• This site uses cookies. By continuing to use this site, you are agreeing to our use of cookies. Learn more.

Freelancing for a company - How does it work?


zoey

New Member
#1
Introduction - I graduated in 2012, and have been working as a in-house designer for almost 2 years, within the company we do offer a design service so over the past year I have gained a few contacts etc. I will be leaving my job in a few months as I am relocating and will be keeping in contact with some previous clients who want me to do freelance work for them, some being bigger companies.

Question - How does freelancing for bigger companies work, How are you paid? When I have freelanced in the past for smaller businesses I take a 50% deposit upfront etc, but I assume its very different with bigger corporations.
 

@GCarlD

Well-Known Member
#2
No, it's still generally the same idea. Get your 50% deposit, and have a decent contract for them to sign that clearly states both you and your clients' responsibilities etc.

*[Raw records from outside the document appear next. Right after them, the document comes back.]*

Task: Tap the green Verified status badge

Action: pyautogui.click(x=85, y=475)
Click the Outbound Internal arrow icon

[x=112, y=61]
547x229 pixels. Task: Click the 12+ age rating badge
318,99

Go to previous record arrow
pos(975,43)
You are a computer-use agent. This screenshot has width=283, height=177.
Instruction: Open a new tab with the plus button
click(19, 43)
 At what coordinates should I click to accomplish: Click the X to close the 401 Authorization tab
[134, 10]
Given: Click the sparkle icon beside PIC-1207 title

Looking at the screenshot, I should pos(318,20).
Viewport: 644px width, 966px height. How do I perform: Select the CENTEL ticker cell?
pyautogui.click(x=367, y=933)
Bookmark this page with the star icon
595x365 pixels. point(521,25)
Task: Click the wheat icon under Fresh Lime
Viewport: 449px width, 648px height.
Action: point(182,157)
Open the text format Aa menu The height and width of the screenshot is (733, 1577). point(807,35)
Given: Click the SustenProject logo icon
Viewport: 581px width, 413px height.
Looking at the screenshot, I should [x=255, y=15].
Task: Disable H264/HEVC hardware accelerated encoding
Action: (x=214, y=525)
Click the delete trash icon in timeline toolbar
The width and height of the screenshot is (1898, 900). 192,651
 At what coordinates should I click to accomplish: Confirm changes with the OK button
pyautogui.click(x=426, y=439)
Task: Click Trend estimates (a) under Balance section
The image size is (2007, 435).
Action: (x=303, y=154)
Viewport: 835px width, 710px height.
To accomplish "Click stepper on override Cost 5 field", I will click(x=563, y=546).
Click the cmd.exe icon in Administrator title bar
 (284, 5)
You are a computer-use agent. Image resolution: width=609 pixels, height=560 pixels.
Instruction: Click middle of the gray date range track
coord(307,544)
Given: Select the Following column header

Welcome to the forums btw.
 

Paul Murray

Moderator
Staff member
#3
I often freelance in one main studio, and I never take a deposit from them, mainly because we have a good working relationship that, but also because we never know how long I'll actually be there. Two days often turns into a week when the proverbial hits the fan anyway.

They normally just ring me up asking my availability and we pencil in a number of days for me to work in the studio with their design team. I just charge per hour/day, fill in a time-sheet at the end of each day, then add up the time at the end and send them an invoice along with the timesheets.
 

@GCarlD

Well-Known Member
#4
Sorry my mistake, Paul is precisely right. I did exactly that for 4 years with the exception of having to fill out time sheets. I thought you meant when you leave your job you will then then become self-employed, working from your own premisses for the clients of the bigger companies.
 

Corrosive

Well-Known Member
#5
I will be leaving my job in a few months as I am relocating and will be keeping in contact with some previous clients who want me to do freelance work for them, some being bigger companies.
Apologies, I don' know the full story, but is this ethical? Are these not your current employer's clients?
 

zoey

New Member
#6
Hi all thanks for the advice. Will take this on board.

No I don't believe I'm breaking any ethnical issues on my part, my contract states I'm purely in-house, I get client work here and there but we don't offer it as a service as such.